Por Otto Rodríguez
Los7Días.com
Hace apenas unas semanas, cuando Irma azotaba el sur de Florida recibí un mensaje solidario de unos amigos británicos que viven en la fría Irlanda.
El breve texto decía algo así: “Esperamos que lo pasen lo mejor posible durante la tormenta. Menos mal que en Miami las casas no son fundamentalmente de madera, como acá”. Hace unos días, cuando Ophelia amenazaba Irlanda me tocó devolver el mensaje solidario, aunque me aseguré de no mencionar lo de las construcciones allá.
¿Pero cómo, un huracán camino a Irlanda? Bienvenidos a la segunda década del siglo XXI, en la que el cambio climático ha echado por tierra todos los preceptos del estado del tiempo.
Pocos días antes de llegar a los fríos mares de esa nación del norte de Europa como un fenómeno extratropical, Ophelia era un potente huracán de categoría 3 y el primero de su tipo en llegar tan lejos al este en el Atlántico. Por primera vez en su historia, Irlanda debió declarar una alerta de clima severo que cubría todo el país.
Efecto nocivo
En medio de esos truenos, un programa especializado de la Organización Mundial de Meteorología (WMO, por sus siglas en inglés) anunció hace unos días que la concentración en la atmósfera terrestre de dióxido de carbono ha alcanzado el nivel más alto de los últimos tres millones de años.
Para dar una idea menos complicada del asunto, la cantidad de dióxido de carbono es hoy un 145 por ciento más alta que durante los años previos a la revolución industrial por allá por el 1750, el tiempo en que comenzaron a rodar las primeras locomotoras.
Es sabido que los océanos y bosques actúan como limpiadores naturales del planeta, pero cada vez más queda claro que estamos llenando el cesto de basura a un ritmo casi irreversible.
Si las recientes tormentas que devastaron regiones vecinas, los fríos números de la WMO y las cálidas razones de un huracán enfilando hacia Irlanda no ayudan a sonar con más estruendo las alarmas en las casas presidenciales y los parlamentos de nuestro planeta, no sé qué podrá lograrlo.

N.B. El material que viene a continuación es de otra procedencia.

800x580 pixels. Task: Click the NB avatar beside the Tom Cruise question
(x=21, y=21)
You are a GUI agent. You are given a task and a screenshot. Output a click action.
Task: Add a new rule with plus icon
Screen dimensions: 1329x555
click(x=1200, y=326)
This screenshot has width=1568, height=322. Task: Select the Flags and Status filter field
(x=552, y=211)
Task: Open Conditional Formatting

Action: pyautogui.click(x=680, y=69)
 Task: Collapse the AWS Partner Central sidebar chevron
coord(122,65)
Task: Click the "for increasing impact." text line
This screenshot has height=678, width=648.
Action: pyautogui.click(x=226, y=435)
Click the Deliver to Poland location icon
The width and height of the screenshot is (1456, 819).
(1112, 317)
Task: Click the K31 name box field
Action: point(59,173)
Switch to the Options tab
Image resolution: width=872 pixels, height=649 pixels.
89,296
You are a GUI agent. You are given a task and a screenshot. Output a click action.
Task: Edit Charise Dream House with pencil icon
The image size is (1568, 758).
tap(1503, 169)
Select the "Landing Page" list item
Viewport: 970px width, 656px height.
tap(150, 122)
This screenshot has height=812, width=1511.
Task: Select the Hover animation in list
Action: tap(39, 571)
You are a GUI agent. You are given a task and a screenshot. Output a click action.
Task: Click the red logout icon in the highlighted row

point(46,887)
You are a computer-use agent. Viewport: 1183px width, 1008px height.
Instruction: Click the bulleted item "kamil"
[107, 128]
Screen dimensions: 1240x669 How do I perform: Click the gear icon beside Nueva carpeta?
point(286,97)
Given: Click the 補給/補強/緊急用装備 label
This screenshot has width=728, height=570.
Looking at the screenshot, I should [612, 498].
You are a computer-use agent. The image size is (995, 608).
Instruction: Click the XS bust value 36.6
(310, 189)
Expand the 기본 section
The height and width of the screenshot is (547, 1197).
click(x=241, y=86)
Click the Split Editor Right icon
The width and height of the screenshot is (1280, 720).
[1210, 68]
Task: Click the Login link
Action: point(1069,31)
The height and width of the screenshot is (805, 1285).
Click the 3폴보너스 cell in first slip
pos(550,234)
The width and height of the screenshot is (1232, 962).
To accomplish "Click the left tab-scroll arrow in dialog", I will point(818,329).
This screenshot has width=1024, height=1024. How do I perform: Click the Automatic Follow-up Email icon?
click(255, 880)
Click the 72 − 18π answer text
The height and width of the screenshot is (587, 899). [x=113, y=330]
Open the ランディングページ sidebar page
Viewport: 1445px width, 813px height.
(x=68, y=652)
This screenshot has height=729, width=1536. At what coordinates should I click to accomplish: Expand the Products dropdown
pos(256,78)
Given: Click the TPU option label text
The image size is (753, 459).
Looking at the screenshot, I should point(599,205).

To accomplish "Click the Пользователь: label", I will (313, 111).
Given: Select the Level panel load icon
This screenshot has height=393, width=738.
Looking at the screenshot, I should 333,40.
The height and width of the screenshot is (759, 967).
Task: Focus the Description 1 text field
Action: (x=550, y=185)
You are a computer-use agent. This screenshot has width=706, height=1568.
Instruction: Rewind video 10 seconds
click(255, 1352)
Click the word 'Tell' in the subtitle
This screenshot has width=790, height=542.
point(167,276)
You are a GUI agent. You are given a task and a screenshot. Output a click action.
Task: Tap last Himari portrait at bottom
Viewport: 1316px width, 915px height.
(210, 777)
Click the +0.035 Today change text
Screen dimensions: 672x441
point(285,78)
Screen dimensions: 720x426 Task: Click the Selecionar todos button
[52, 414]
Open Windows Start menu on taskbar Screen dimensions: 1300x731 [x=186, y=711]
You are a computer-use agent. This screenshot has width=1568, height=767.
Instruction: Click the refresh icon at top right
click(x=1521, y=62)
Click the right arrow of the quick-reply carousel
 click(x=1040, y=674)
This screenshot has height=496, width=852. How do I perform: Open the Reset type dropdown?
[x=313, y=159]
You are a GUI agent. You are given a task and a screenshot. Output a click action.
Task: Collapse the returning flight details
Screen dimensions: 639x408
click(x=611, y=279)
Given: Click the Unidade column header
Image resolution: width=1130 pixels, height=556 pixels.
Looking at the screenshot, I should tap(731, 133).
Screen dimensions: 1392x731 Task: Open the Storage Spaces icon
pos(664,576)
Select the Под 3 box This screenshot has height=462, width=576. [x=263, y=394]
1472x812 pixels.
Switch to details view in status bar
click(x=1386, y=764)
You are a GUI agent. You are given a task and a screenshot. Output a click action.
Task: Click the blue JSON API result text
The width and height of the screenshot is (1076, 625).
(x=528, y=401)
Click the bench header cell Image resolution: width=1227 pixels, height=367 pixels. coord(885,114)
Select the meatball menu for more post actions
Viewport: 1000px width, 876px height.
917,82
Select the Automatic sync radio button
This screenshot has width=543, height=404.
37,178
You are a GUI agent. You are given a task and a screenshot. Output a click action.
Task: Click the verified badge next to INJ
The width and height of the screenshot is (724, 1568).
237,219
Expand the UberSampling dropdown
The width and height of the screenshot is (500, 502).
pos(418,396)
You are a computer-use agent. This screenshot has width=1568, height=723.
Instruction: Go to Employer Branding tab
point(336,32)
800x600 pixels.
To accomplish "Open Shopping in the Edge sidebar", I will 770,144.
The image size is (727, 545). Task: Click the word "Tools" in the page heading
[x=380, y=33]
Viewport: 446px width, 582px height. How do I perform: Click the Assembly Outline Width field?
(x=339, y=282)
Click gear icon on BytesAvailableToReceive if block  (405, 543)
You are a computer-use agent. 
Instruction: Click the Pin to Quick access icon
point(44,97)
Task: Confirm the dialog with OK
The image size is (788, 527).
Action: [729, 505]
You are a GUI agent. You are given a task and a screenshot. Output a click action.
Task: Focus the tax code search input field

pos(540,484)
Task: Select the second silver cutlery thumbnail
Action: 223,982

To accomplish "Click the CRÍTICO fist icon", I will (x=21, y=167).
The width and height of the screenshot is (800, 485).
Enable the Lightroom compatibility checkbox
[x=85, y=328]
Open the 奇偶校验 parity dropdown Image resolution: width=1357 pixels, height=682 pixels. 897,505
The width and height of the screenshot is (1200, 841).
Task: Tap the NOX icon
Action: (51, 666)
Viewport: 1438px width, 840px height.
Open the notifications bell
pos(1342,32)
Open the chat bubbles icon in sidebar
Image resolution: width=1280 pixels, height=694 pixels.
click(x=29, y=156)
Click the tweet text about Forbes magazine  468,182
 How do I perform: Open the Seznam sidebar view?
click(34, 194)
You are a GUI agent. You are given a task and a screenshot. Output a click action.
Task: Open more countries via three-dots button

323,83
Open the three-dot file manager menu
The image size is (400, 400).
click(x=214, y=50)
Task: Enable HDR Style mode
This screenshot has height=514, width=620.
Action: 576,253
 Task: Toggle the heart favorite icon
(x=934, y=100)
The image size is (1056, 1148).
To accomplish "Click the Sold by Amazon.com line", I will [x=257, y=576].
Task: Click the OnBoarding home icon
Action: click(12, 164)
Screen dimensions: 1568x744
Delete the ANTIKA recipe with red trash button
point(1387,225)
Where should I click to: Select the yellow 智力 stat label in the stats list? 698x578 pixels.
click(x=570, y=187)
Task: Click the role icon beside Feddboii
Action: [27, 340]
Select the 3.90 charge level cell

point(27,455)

Añadir el “raro” año 2017 al constante e irrefutable desangre de los glaciares, y otros fenómenos atmosféricos de los últimos tiempos, trae como resultado la alarmante realidad de que hemos puesto el planeta al borde de una catástrofe.
Es cierto que últimamente algunos países cruciales en el tema ecológico han dado pasos pálidos para tratar de enfrentar esa situación. China anda enfrascada en cerrar temporalmente poco menos de la mitad de todas sus fábricas y otras decenas de miles de ellas han recibido severas multas por violaciones medio ambientales.
Ideas novedosas
Otros ejemplos son el de Oxford, en Gran Bretaña, que apunta a convertirse en la primera ciudad libre de emisiones de carbono en el año 2035, y el de Holanda, que planea eliminar totalmente la explotación y utilización de la hulla antes de que finalice la próxima década.
Entre los países que desarrollan ambiciosos proyectos de energía renovable figura Australia, que está finiquitando la primera termoeléctrica solar del planeta.
En medio de este panorama, el gran ausente de los esfuerzos ecológicos es la actual administración estadounidense, quien anunció en junio pasado que Estados Unidos se retiraría del Acuerdo de París, que aunque no perfecto, es uno de los tratados globales de mayor alcance en lo que se refiere a la protección del medio ambiente.
Mucho antes de esa decisión, durante su campaña, el presidente Trump dijo que el Acuerdo de París ponía en peligro la economía de Estados Unidos y como parte de su agenda de “América Primero”, había que descartarlo.
Ya como mandatario, Trump ha tenido que ir a Houston, después de Harvey; a Florida, luego de Irma, y a Puerto Rico, tras María. Y como una cosa es agitar, y otra gobernar, sería bueno que los rayos y centellas del irrefutable cambio climático iluminen los salones de la Casa Blanca para que Estados Unidos no quede como un paria universal.